“Fashion Law”. It sounds like an oxymoron, doesn’t it? After all, fashion, which typically evokes images of supermodels and Anna Wintour, is more “The Devil Wears Prada” than “Devil’s Advocate”. Long considered too frou-frou for serious lawyers to be concerned with, fashion law has proven to be an emerging practice area in recent years, housed in one of the most lucrative global industries, creating new grounds for lawyers with various areas of expertise to strut their stuff.
In a nutshell, the fashion industry functions on the basis of collaboration, primarily between designers, manufacturers, merchandisers and retailers from all around the world to deliver to consumers clothing, footwear and accessories. The industry has many moving parts, and is characterized by short product life cycles and erratic (and sometimes unpredictable) consumer demand, an abundance of product variety and a growing number of different supply chains as business-to-consumer models, and technology evolve.
By and large, the fashion and legal industries are enjoying this new and exciting symbiosis. Sure, there are those TMZ-esque sensationalized lawsuits (I’m looking at you, Louis Vuitton) but the positives of this coming together by far exceed the few peppered cons. According to The Boston Consulting Group’s 5-year study of the global fashion and luxury sector, out of 26 industry sectors, fashion and luxury ranked first in consumer companies, and was the largest value creator, measured by total shareholder return (the study reported 35% annualized total shareholder return). The global fashion industry is valued at over $1.5 trillion, and employs millions around the world. Apart from shareholder returns, the industry makes significant contributions to the lives and livelihoods of billions of people around the world.
The recent boom in demand for fashion – haute couture and high street alike – has come from emerging and fast-growing markets in the Middle East, East Asia, and South America, allowing fashion houses and mass retailers to seek more diverse patronage and investment from these new international hotspots. But with a more complex, global canvas for the fashion industry to legitimately thrive in, there is more scope for intellectual property infringement, close copying of design, labor exploitation, and innovation stagnancy.
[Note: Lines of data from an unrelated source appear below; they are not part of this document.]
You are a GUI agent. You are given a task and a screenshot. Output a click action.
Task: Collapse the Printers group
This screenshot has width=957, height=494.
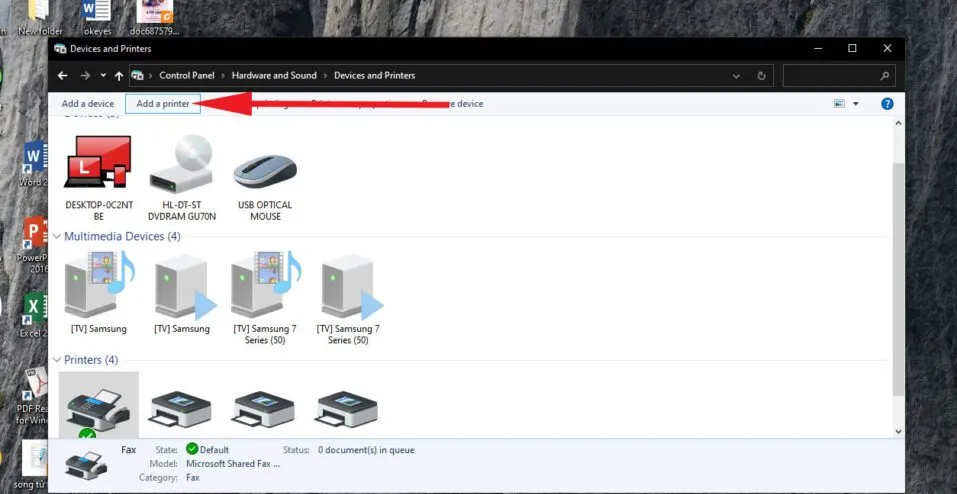(57, 360)
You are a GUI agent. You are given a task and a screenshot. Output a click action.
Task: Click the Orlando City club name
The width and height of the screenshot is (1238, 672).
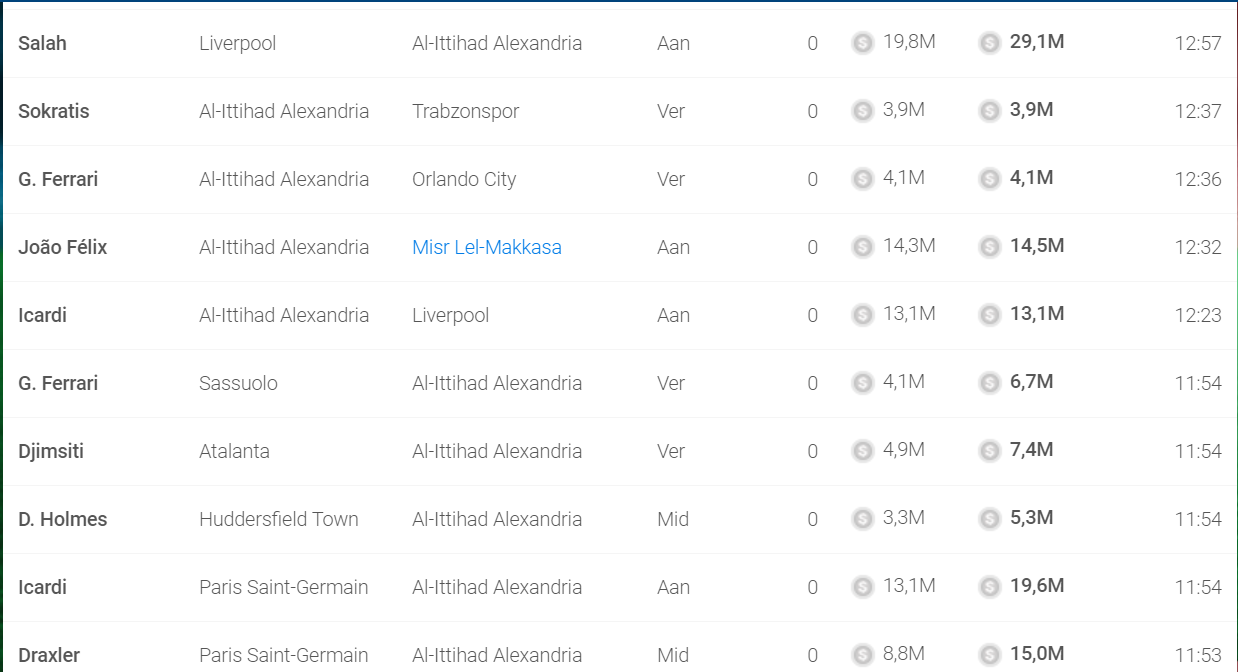tap(464, 179)
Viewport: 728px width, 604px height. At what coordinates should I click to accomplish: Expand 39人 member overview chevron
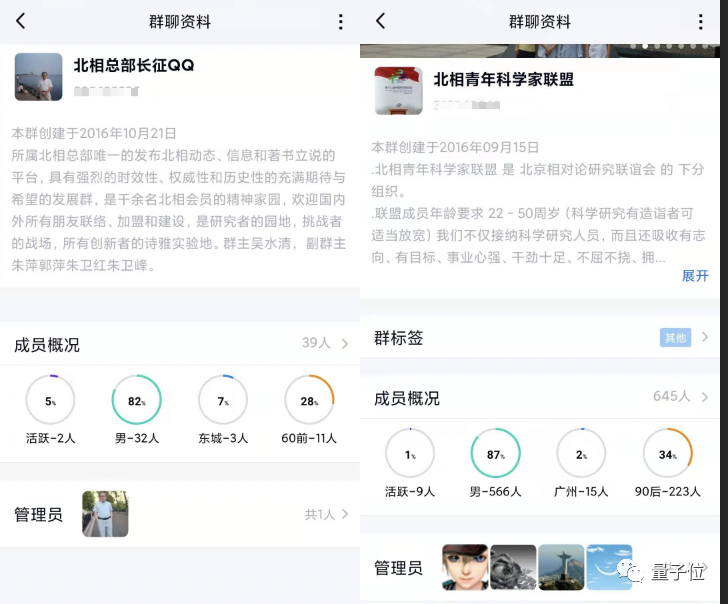pos(344,344)
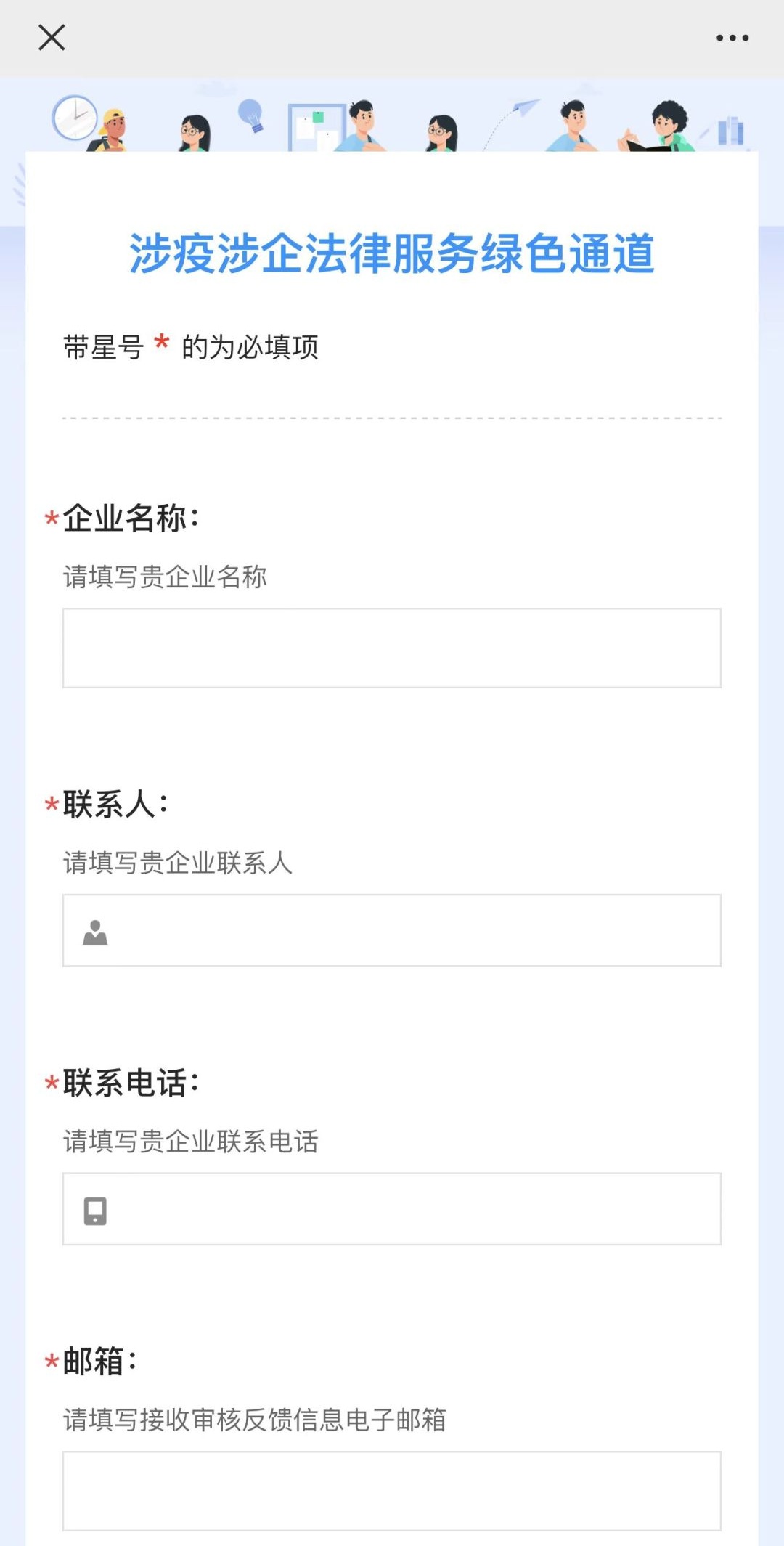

The most publicized legal involvement in the fashion industry comes in the form of big brand litigation – Christian Louboutin against Yves Saint Laurent, Lululemon against Calvin Klein. But the bulk of the work is preventative and collaborative. Securing the right trademark and copyright protections to place a designer’s brand and individual design elements at a strategic advantage over unprotected designers and brands is crucial in discouraging and avoiding infringement. Securing patents and provisions around data protection for fashion and luxury goods that intersect with technology in the form of social fabrics or wearables is another important facet of protection that competitive, forward-thinking fashion houses will be pursuing. With 3D printing and other innovations in high-volume production becoming more accessible and making it easier than ever to make copies, designers will want to know how to protect their creations in the face of new technologies. Individual designers and manufacturers often join forces in business, using attorneys to create powerful and profitable business solutions for growth and sustainability.
The fashion and luxury goods sector has become a global melting pot of creativity, revenue and value-generation, but it’s growth also lends itself to increased competition and ease of infringement. It’s a good thing that finally, some attorneys have taken notice of the opportunity to engage in protective preventative measures for designers and manufacturers and their businesses.